- Assignment -
Restate word for word the part of the material that runs from the line containing "Task: Change the Link value dropdown" through its final line, inclusive, minus the pictures.

BEGIN Dataset excerpts

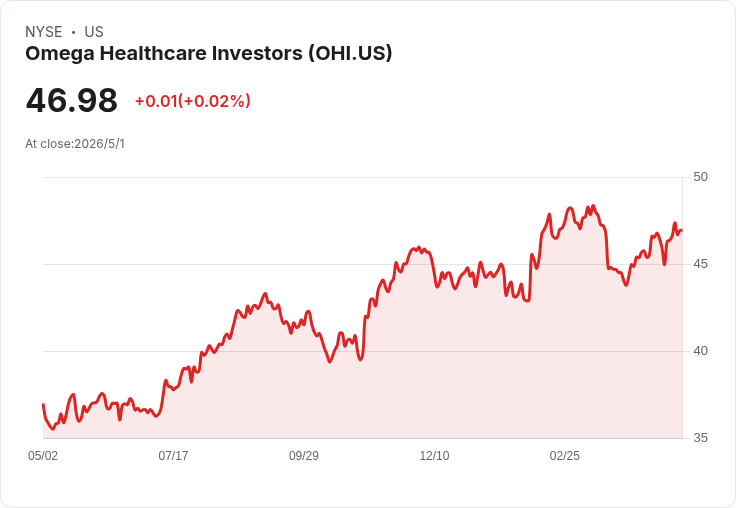The height and width of the screenshot is (508, 736).
Task: Click the 35 price axis label
Action: coord(700,438)
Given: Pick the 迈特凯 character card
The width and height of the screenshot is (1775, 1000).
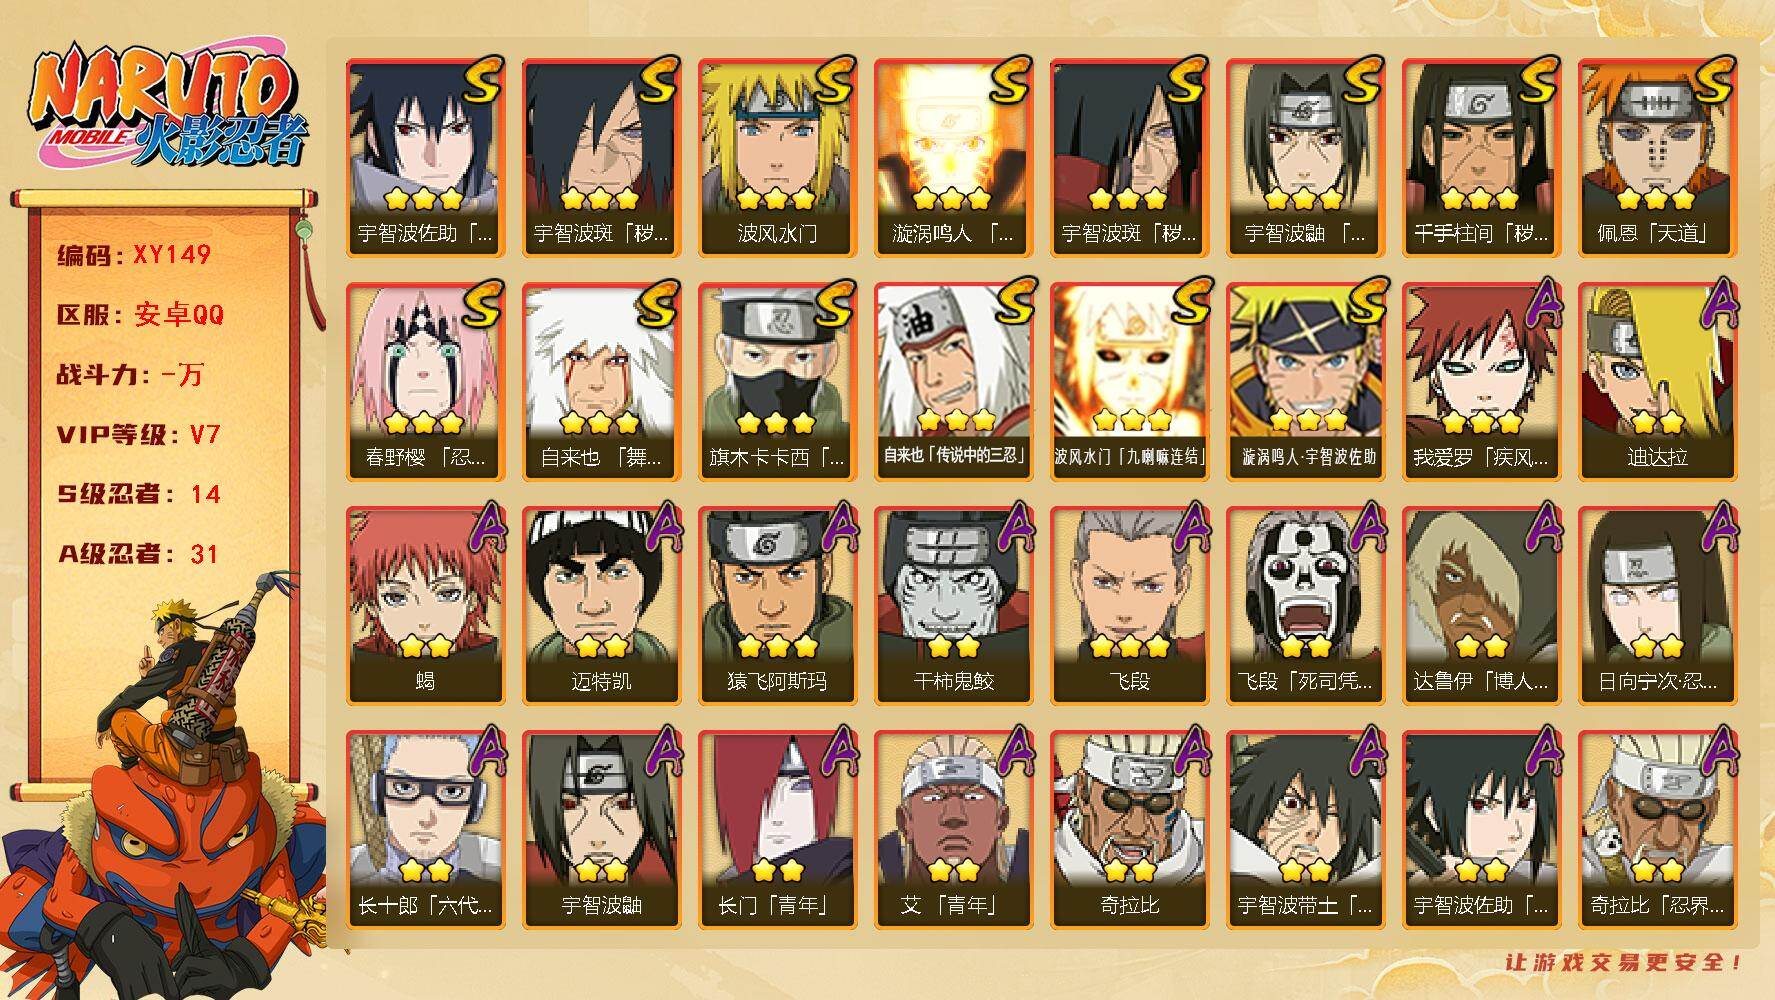Looking at the screenshot, I should tap(600, 605).
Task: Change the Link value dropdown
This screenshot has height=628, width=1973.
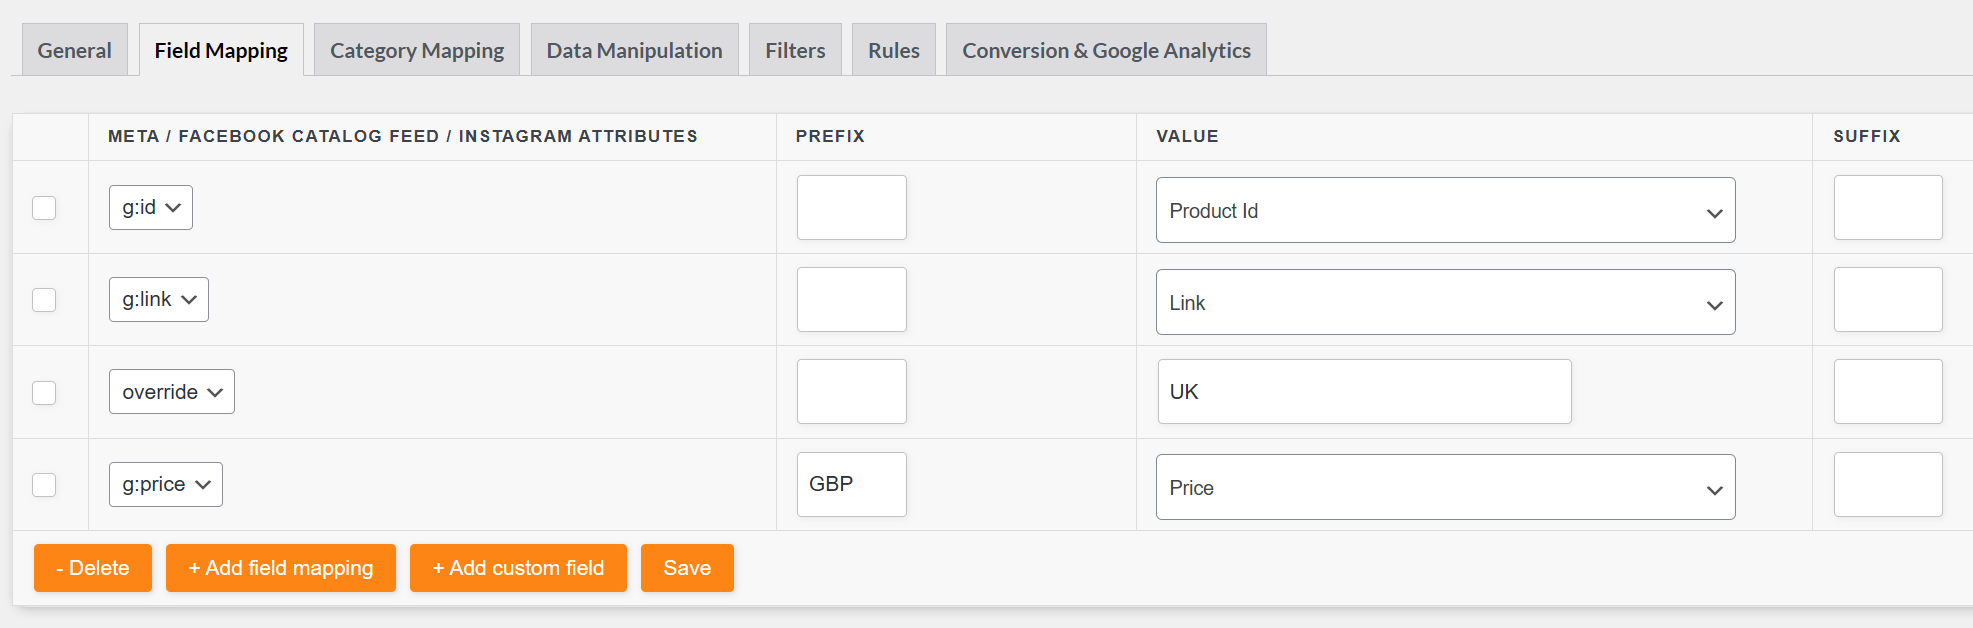Action: [1444, 303]
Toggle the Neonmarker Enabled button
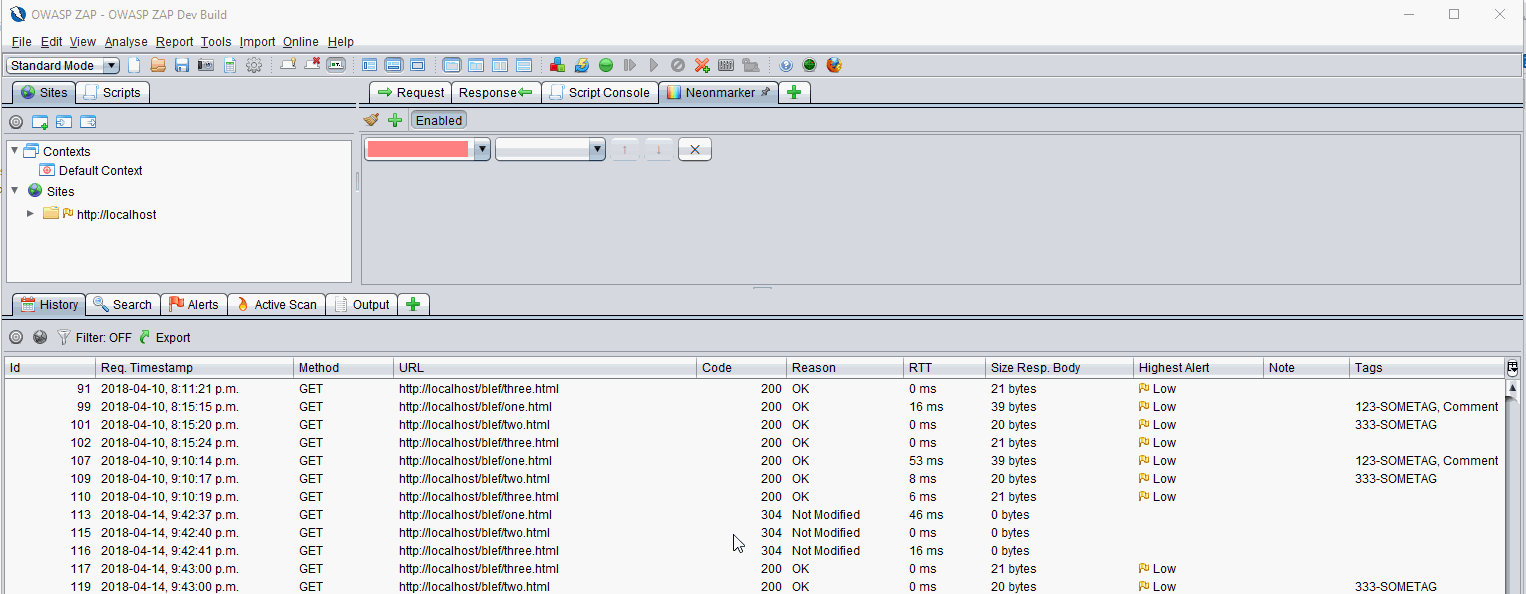1526x594 pixels. pyautogui.click(x=439, y=120)
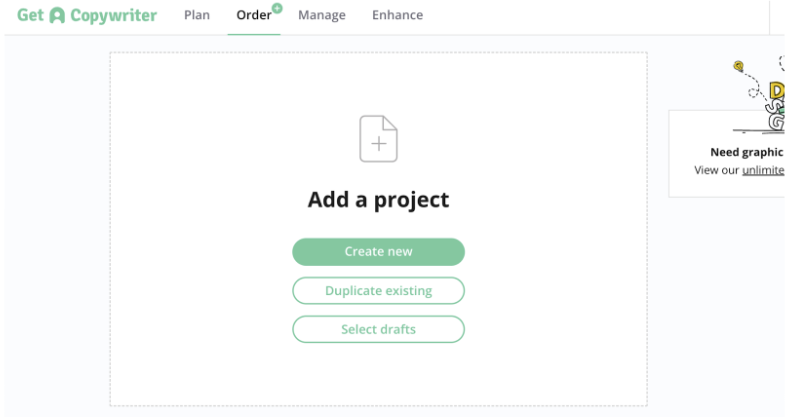
Task: Choose Duplicate existing project
Action: (378, 291)
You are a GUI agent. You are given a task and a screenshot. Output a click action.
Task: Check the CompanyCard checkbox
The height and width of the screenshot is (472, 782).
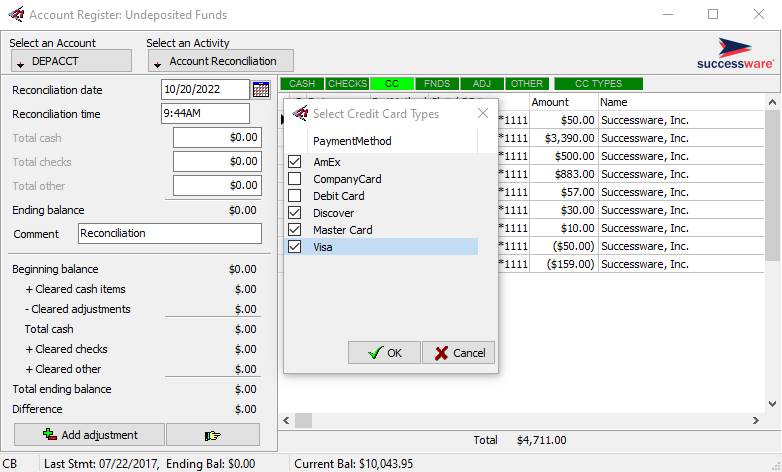[x=294, y=179]
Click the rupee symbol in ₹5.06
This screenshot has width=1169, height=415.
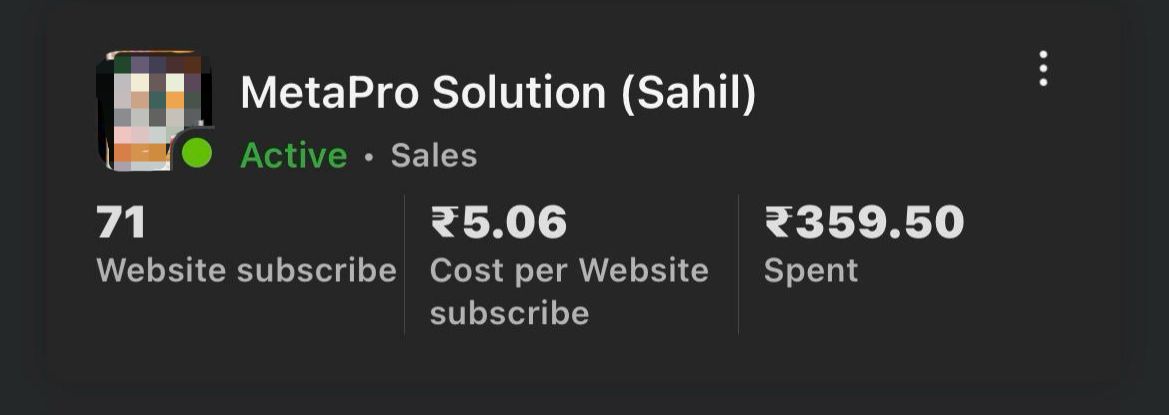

END Dataset excerpts

- Answer to this problem -
Task: Change the Link value dropdown
This screenshot has height=628, width=1973.
Action: [1444, 303]
Toggle the Neonmarker Enabled button
1526x594 pixels. pyautogui.click(x=439, y=120)
Task: Choose Duplicate existing project
Action: (378, 291)
You are a GUI agent. You are given a task and a screenshot. Output a click action.
Task: Check the CompanyCard checkbox
The height and width of the screenshot is (472, 782).
[x=294, y=179]
Click the rupee symbol in ₹5.06
This screenshot has width=1169, height=415.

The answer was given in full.